Boy Scouts in the Coal Caverns by Archibald Lee Fletcher
page 58 of 173 (33%)
"They didn't have any regular room," was the reply. "They slept in
the breaker whenever the watchman would permit them to do so, and when
he wouldn't, they threw stones at him and slept in the railroad yard
somewhere. But the strangest part of the whole business is the way
they disappeared from sight."

"You didn't tell us about that!" exclaimed Sandy.

"I meant to," the caretaker answered. "The last seen of them here
they were at work on the breaker. It was somewhere near the middle of
the afternoon, and the cracker boss had been particularly ugly. The
two boys were often caught whispering together, and more than once the
cracker boss had launched such trifles as half pound block of shale at
them.

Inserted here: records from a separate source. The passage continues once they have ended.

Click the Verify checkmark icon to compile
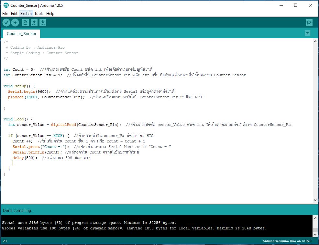Viewport: 319px width, 245px height. click(x=6, y=22)
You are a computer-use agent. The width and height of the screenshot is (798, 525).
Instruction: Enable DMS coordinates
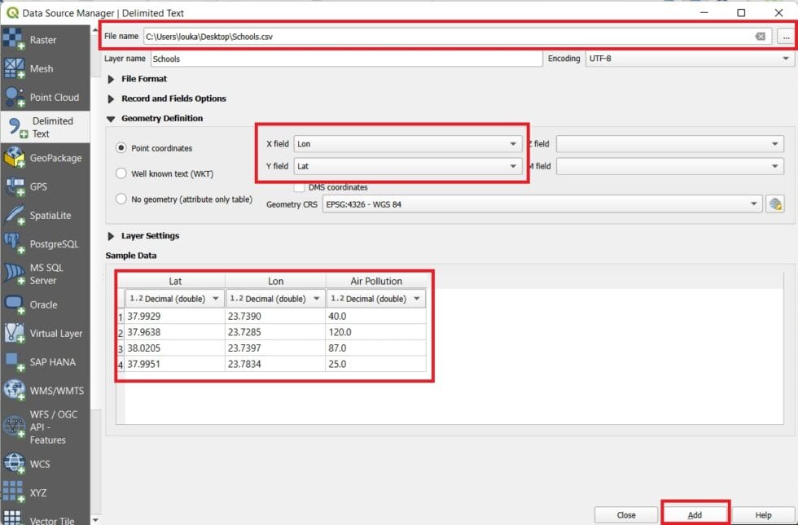pyautogui.click(x=298, y=187)
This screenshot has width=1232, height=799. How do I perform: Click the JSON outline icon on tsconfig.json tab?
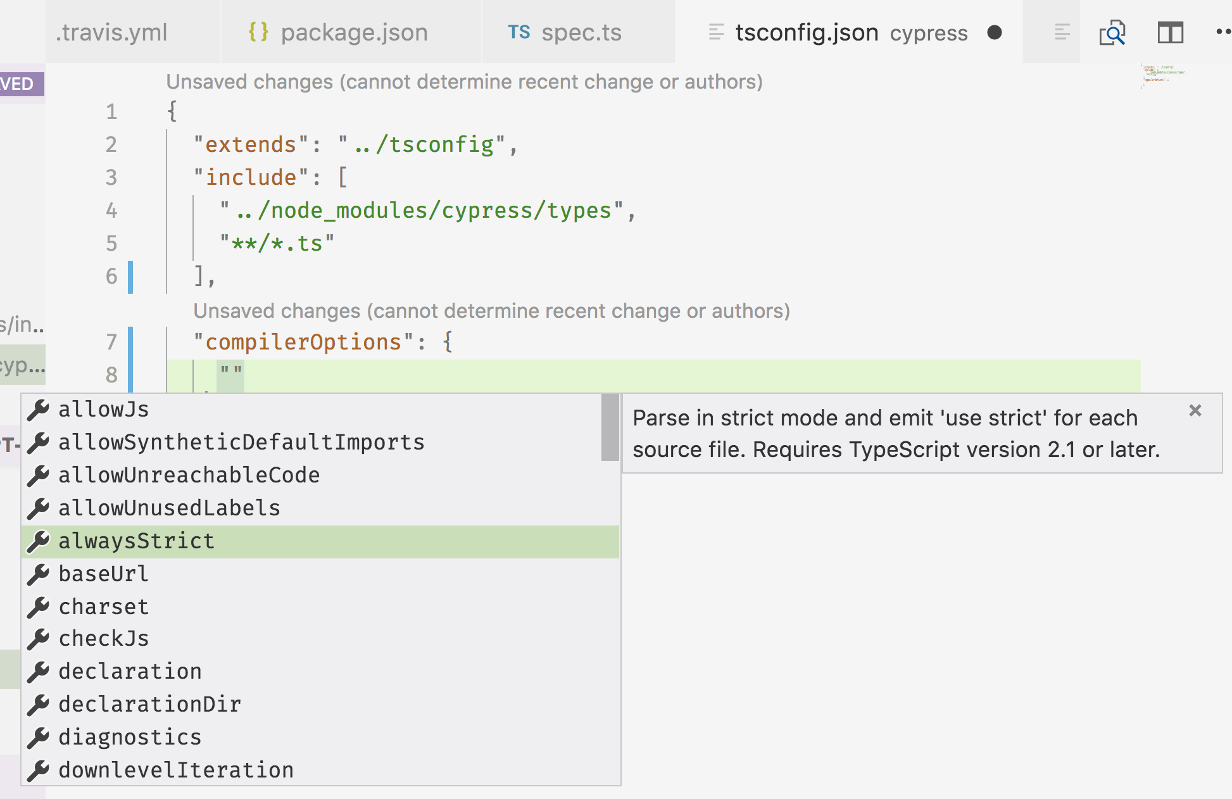click(715, 32)
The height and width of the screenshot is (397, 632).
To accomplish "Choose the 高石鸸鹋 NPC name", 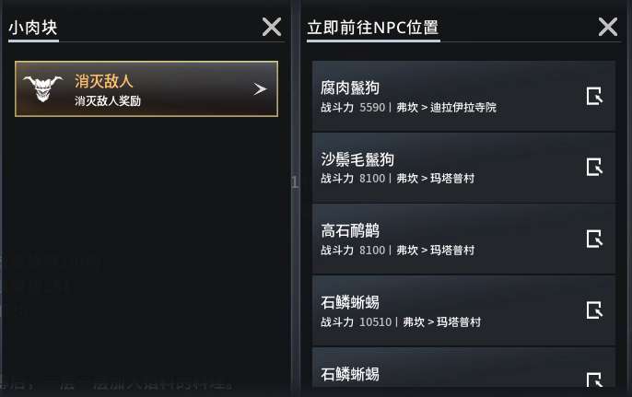I will pyautogui.click(x=350, y=230).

I happened to be on the outside just about that time."

"The boys didn't go up in the air, did they?" asked Sandy with a
chuckle. "They haven't got wings, have they?"

"To all intents and purposes, they went up into the air!" answered the
caretaker. "One moment they were on the breaker sorting slate and
stuff of that kind out of the stream of coal which was pouring down
upon them, and the next moment they were nowhere in sight!"

"Had any strangers been seen talking with them?"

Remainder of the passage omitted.